10 thoughts on “My Hike of Hope

  1. May you be encouraged, uplifted, and full of God’s hope today, and may God use you to bring hope to those you meet on and off the Appalachian Trail. This blog is a beautiful tribute to your brother and your love for him. “But as for me, I will always have hope; I will praise you more and more.” ~ Psalm 71:14

    • alton

      Just read this one. Outstanding and touching. Now how much am I betting on you finishing???? Money well spent, whatever it is.

  2. Kimm Geise

    God Bless you Mike, will keep you on my Prayer list.

  3. Michael Browne

    A wonderful way to honor your brother. May God bless your efforts! Our family will be lifting up prayers from Portland OR.
    Michael Browne

  4. John Carroll

    Good post, Mike. I hope you make it, too! The church softball team’s first game is Tuesday, March 19. We are dedicating the season to Don.

  5. Chris Register


    What an amazing way to honor the memory and life of your brother! I’ll be praying for you. God bless!!!

  6. denton

    Look forward to your daily posting. Hope the weather is kind to you

  7. Denis Powers

    I’ve enjoyed reading your posts ever since we had a brief encounter just north of Bland, Va. Your stories and pix have brought back the memories of all my travels from Damascus to Delaware Water Gap. I put your pic and web address on to help spread the word. Keep it up, stay safe, and God bless!

  8. Tonya Biondi

    Hi Don’s Brother, I just came across your blog thru a friend I hike w/. He sent me your info. on mosquitos in NJ b/c we are hiking the pochuck boardwalk and stairway to heaven tomorrow (6/29/13). We are debating b/c of your info. I looked at your blog site & wanted to share a group of friend of mine that climbed all peaks in the Whites to raise $ and awareness for ALS. I lead hikes for an outfitter company and am connected to this group. My friend, Donna Dourney, started Hark on the Horizon b/c her father, Charlie, had ALS. I only section hike a week at a time b/c I have little boys but hope to one day embark on the adventure you are on now. I know you have passed the Wawayanda area in NJ but I have a cooler set out w/ cold drinks for hikers. Pass the word. A little sugar goes a long way!
    He who has health has hope; and he who has hope has everything. ~ Arabian Proverb
    It is difficulties that show what men are. ~ Epictetus Discourses
    Wherever you go, go with all your heart! ~ Confucius

    God Speed to you!
    Tonya (Tutta)

    See video below from Hark on the Horizon’s journey / more videos on you tube also.

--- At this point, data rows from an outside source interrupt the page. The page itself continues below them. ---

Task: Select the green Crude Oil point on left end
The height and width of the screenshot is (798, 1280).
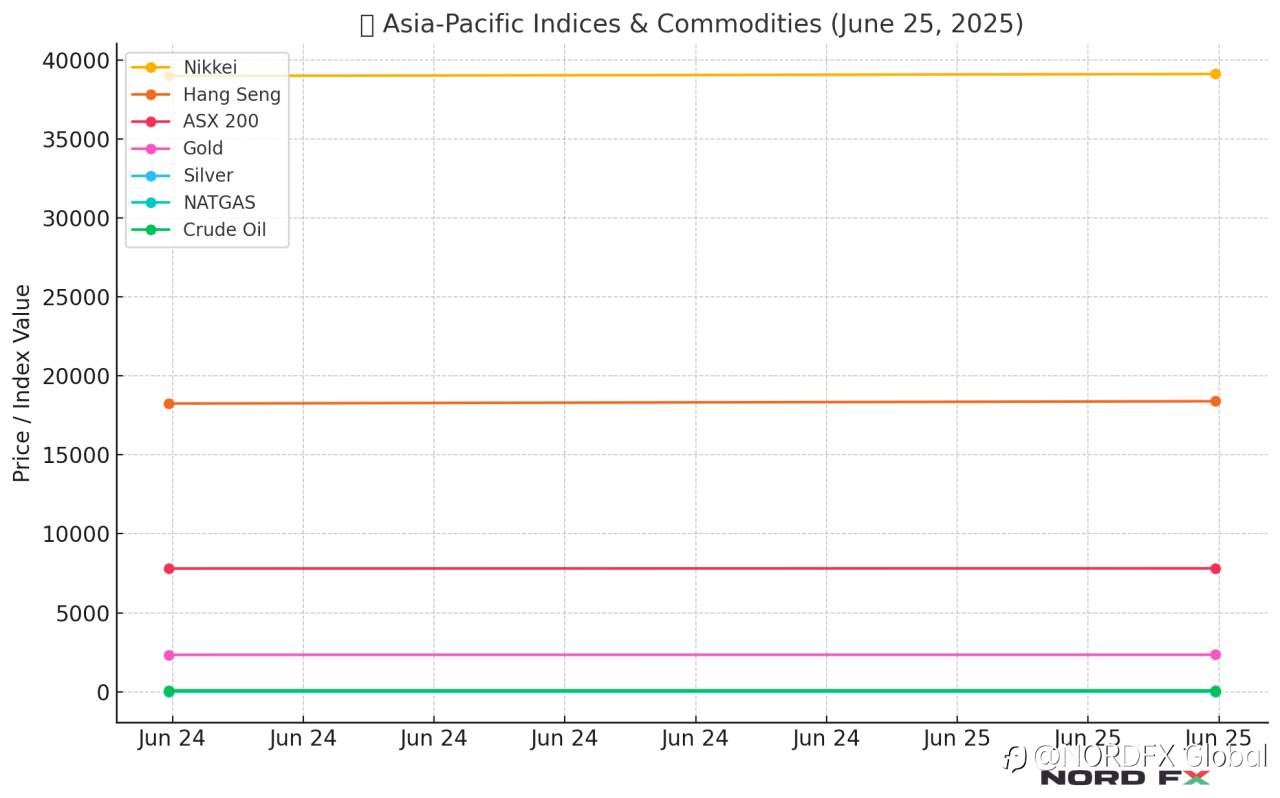Action: [x=169, y=691]
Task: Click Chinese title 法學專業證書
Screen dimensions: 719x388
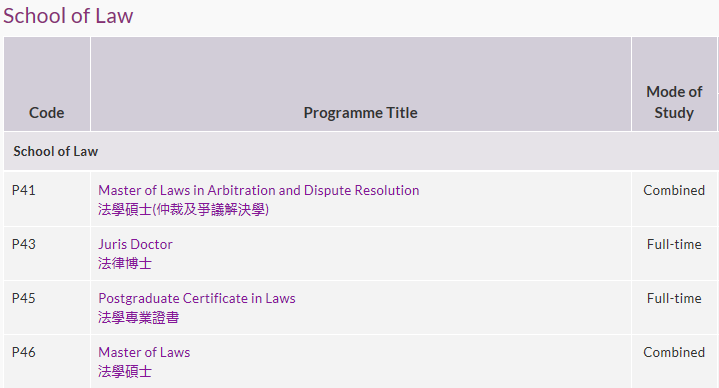Action: coord(138,317)
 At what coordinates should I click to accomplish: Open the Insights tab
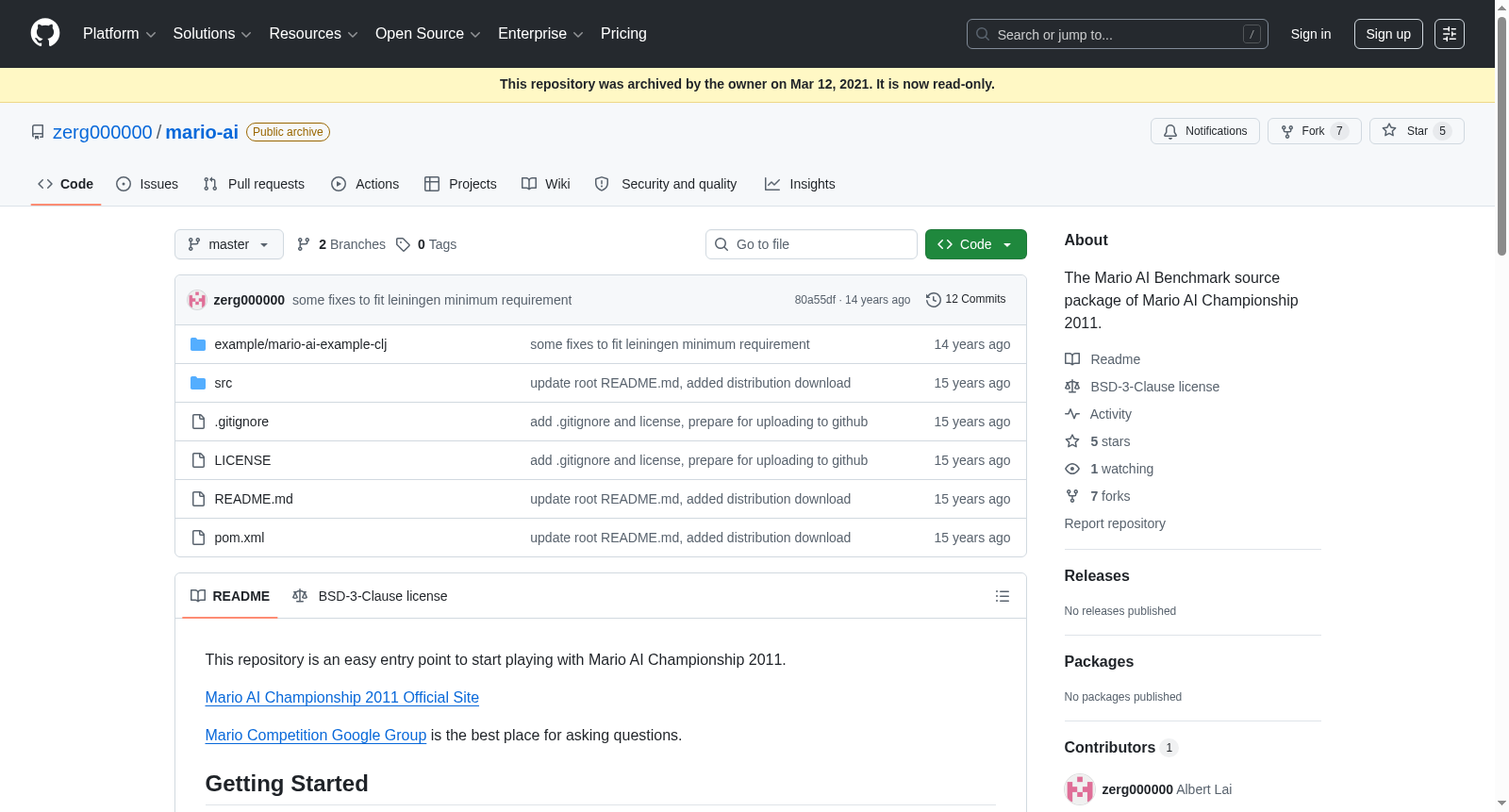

  9. Yesterday I made a decision to hike the Appalachian Trail and set my date for March of 2015. I was doing my homework, as I call it, and found your journal. I have been riveted to my laptop screen for the past few hours and I was not about to be interrupted by dinner (which I ate in front of the computer), it was BBQ chicken and something or other. See how much attention I paid to my plate? Bless your heart, you are on a wonderful, life changing journey and I commend you for carrying Don with you. As they say, he’s not heavy, he’s your brother. My father has Parkinson’s and I have Crohn’s. I guess, now that I’m 50, that there’s no time like the present. I want to do this journey and share the photos I take along the way with my father and family as I go and while I still can. I grew up in Galax, Roanoke, and Augusta County, VA there in the heart of the Appalachians and Blue Ridge Mountains and I can tell you, there’s a magic in them thar woods. I wish you the best and you just never know who you touch along the way. I’ll be keeping up with your posts, Don’s Brother. After all, I’m only on April’s posts at this juncture.